▶ **Saved entries**:
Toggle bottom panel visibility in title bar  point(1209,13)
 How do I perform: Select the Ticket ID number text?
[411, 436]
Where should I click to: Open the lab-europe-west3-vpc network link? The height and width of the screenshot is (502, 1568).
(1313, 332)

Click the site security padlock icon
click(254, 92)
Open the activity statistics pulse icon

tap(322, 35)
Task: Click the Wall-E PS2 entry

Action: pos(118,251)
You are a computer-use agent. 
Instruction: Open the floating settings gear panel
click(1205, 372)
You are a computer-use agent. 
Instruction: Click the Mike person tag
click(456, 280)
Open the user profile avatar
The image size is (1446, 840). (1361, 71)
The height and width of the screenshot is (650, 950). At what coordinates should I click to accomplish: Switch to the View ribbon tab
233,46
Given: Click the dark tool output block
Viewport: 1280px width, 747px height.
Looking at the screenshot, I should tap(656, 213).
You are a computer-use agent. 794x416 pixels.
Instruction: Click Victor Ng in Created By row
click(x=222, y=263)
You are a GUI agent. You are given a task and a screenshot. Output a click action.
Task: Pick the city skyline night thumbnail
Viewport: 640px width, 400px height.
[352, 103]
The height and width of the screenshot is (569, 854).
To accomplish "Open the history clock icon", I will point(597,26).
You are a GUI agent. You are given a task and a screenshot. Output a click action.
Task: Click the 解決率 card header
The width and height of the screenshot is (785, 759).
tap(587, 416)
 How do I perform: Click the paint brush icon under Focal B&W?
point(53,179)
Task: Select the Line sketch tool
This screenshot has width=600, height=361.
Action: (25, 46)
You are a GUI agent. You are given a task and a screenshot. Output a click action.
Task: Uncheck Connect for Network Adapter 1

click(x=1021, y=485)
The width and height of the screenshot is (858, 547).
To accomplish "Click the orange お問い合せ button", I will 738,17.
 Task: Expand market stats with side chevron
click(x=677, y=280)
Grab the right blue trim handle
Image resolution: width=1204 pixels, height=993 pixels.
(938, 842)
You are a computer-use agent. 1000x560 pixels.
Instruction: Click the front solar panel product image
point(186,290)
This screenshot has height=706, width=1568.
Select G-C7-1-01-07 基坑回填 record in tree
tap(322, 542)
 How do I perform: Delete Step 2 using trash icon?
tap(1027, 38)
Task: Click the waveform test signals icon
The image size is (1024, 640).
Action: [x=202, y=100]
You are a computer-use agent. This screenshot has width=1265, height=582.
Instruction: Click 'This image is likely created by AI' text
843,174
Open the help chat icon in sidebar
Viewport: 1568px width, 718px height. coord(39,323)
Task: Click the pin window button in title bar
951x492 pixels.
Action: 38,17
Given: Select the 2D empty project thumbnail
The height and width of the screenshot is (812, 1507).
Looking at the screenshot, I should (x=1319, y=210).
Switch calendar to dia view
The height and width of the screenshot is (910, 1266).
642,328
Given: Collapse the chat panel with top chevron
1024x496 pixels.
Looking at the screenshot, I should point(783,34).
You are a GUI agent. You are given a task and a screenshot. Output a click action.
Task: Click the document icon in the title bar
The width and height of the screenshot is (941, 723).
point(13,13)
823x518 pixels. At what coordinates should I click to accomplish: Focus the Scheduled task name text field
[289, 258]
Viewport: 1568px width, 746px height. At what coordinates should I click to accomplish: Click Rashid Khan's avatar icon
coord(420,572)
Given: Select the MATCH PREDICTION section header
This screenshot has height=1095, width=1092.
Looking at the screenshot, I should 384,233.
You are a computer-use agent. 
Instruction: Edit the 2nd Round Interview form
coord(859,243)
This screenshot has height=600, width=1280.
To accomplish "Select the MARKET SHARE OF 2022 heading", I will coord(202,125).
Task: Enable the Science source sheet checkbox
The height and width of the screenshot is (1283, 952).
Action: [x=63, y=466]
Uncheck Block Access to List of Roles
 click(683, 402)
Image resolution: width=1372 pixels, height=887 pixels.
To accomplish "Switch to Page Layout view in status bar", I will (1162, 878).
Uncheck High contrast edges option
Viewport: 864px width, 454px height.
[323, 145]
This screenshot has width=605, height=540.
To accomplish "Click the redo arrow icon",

▶ **Your assignment**: Based on the entries above, please count how many lines contain the string "will", and reply with the figure only.

▶ **Finished exercise**: 4